# Anyone have one of these?



## jabojenny (Sep 18, 2011)

http://www.flickr.com/photos/[email protected]/12979829073/

But look at that face, how can you be annoyed?


----------



## RitaandRiley (Feb 27, 2012)

Am I supposed to have to sign into Yahoo to see that?


----------



## whimsy (Apr 3, 2010)

I am coming up with nothing when I click on that link. Doesn't work for me. The picture is adorable though!


----------



## shimpli (Mar 24, 2010)

It says private!


----------



## jabojenny (Sep 18, 2011)

Oooops sorry, I think I fixed it.


----------



## MarinaGirl (Mar 25, 2012)

I get an error message from Flickr when I click the link - 404 Page Not Found.


----------



## jabojenny (Sep 18, 2011)

Aaaack, sometimes technology stinks!!! I'm on an iPad because my computer died and I have to get off the fence and get a new one. They were nice at the Appke store and labeled it "vintage" ound: Finally figured out how to change privacy settings so it should work now or I give up.


----------



## Lillysmom (Oct 9, 2012)

It works now.
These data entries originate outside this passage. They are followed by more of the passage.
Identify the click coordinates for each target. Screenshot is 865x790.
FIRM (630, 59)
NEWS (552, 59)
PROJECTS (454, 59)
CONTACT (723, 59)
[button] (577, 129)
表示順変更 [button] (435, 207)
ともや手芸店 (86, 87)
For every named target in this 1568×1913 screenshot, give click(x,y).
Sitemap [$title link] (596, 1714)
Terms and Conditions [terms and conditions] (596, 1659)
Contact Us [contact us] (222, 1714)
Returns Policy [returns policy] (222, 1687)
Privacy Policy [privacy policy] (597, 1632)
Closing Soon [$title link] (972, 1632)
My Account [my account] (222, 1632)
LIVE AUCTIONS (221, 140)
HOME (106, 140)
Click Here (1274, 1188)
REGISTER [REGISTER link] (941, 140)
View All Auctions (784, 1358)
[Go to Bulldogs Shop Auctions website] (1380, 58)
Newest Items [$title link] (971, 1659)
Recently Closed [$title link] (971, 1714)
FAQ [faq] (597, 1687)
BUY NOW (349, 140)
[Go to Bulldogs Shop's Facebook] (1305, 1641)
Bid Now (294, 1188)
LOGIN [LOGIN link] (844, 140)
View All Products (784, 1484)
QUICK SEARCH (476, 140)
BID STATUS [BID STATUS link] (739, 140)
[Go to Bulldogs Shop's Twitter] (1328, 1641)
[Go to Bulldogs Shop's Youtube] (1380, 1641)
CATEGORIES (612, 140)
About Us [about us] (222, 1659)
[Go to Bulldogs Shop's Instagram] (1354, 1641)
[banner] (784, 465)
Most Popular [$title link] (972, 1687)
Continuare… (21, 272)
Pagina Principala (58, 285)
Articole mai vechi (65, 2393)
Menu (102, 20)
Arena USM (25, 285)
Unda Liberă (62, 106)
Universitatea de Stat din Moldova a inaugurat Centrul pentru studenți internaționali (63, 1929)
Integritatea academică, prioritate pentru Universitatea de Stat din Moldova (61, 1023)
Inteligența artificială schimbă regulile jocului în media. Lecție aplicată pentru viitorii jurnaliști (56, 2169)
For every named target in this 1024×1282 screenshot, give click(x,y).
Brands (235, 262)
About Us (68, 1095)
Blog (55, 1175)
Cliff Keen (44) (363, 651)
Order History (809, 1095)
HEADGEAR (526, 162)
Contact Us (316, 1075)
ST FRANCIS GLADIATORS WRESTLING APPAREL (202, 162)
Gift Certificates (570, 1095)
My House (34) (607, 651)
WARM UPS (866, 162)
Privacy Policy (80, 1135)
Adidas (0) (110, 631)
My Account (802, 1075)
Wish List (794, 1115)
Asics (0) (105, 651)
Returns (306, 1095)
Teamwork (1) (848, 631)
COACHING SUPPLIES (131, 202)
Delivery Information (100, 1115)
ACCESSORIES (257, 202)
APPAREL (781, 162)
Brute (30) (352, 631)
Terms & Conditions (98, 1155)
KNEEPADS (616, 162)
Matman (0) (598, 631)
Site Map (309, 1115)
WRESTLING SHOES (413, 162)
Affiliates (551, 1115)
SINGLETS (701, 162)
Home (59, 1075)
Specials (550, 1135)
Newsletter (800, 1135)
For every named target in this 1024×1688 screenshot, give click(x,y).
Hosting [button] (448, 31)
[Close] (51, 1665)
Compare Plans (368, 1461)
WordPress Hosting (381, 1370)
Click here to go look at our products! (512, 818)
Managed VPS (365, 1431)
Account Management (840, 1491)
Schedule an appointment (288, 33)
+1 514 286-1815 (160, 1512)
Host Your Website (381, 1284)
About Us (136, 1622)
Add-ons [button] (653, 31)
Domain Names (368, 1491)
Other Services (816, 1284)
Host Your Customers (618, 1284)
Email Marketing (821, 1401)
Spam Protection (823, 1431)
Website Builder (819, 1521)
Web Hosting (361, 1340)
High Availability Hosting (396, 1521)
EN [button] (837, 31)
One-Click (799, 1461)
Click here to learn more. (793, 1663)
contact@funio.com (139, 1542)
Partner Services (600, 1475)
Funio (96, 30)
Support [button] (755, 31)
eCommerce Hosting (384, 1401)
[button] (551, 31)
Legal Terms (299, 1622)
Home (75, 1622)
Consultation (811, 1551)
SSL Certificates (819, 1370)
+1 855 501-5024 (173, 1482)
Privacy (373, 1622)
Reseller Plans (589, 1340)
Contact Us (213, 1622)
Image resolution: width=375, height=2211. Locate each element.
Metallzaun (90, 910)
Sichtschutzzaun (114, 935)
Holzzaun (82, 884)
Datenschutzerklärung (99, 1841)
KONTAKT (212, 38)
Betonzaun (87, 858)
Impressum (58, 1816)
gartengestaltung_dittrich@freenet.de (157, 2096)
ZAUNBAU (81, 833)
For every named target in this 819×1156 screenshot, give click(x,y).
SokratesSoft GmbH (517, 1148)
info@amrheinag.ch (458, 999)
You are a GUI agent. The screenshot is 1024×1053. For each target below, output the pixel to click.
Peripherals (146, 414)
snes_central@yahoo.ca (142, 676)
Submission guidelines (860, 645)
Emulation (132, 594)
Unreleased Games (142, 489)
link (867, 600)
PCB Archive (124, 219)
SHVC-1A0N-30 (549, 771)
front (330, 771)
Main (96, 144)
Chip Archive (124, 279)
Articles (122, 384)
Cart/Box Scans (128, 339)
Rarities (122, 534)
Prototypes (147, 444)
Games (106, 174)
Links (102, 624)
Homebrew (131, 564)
OMG, he is just too cute for words! I love his expressions!


----------



## morriscsps (Aug 17, 2010)

Ohhh, the pitiful and 'woest me' look....


----------



## sandypaws (Aug 8, 2012)

Don't have one of those anymore, but I sure did. Timmy's a reincarnation of Bailey in every way! Hubby couldn't believe what he was seeing. He so misses those little love pats, as Tyler is Mr. Independence. Thanks, Jen. It brought back such memories.


----------



## Celesthav (Mar 20, 2013)

He's adorable. Love his expression! 
Vintage Ipad....Hmmm....wonder what they would call mine...it's the 1st Ipad. Probably say, "It should be in the Historical Section" eace:
I still haven't been able to post pictures from it no matter how much I go into setting. 
Jeanne :biggrin1:


----------



## whimsy (Apr 3, 2010)

Awww...what a cute baby!!! Love when they try to get your attention.


----------



## RitaandRiley (Feb 27, 2012)

I have more of a whining jumping bean.


----------



## emichel (May 3, 2012)

Aww, Timmy, you mean your mommy is paying attention to something besides you? How could she?!? I love it when they are so quietly insistent. Benjamin does something like that -- just kind of stares and paws at me when he wants something. If I had a yappy demanding dog I could much more easily ignore it than I can this kind of adorable, subtle request for attention. Very effective!


----------



## Menthele (Mar 1, 2014)

Too Cute...Really deep voice. Is this a request to go out, or for attention? My Midnight sometimes looks at me and whines as if he thinks I know what he wants.


----------



## Ollie"s Mom (May 23, 2014)

How can you resist that technique, he has it down to a science. Too funny and too cute.


----------



## Ruthiec (Jun 18, 2013)

That's not Timmy, it's Charlie ......... Same look same gentle pawing same little bark- impossible to ignore.


----------



## Pucks104 (Aug 16, 2012)

Aw, how can you resist!


----------



## Laurief (Nov 7, 2006)

LOVE LOVE LOVE IT!


----------



## Ditto's Mom (Apr 29, 2007)

Sooo cute!


----------



## Laurief (Nov 7, 2006)

His "Aunt Lexi" does the pawing - but not the whining!


----------



## Victoria (Jun 1, 2014)

Toooooo cute for words!! Love it! Made me smile and chuckle a little out loud to myself - thanks for sharing!


----------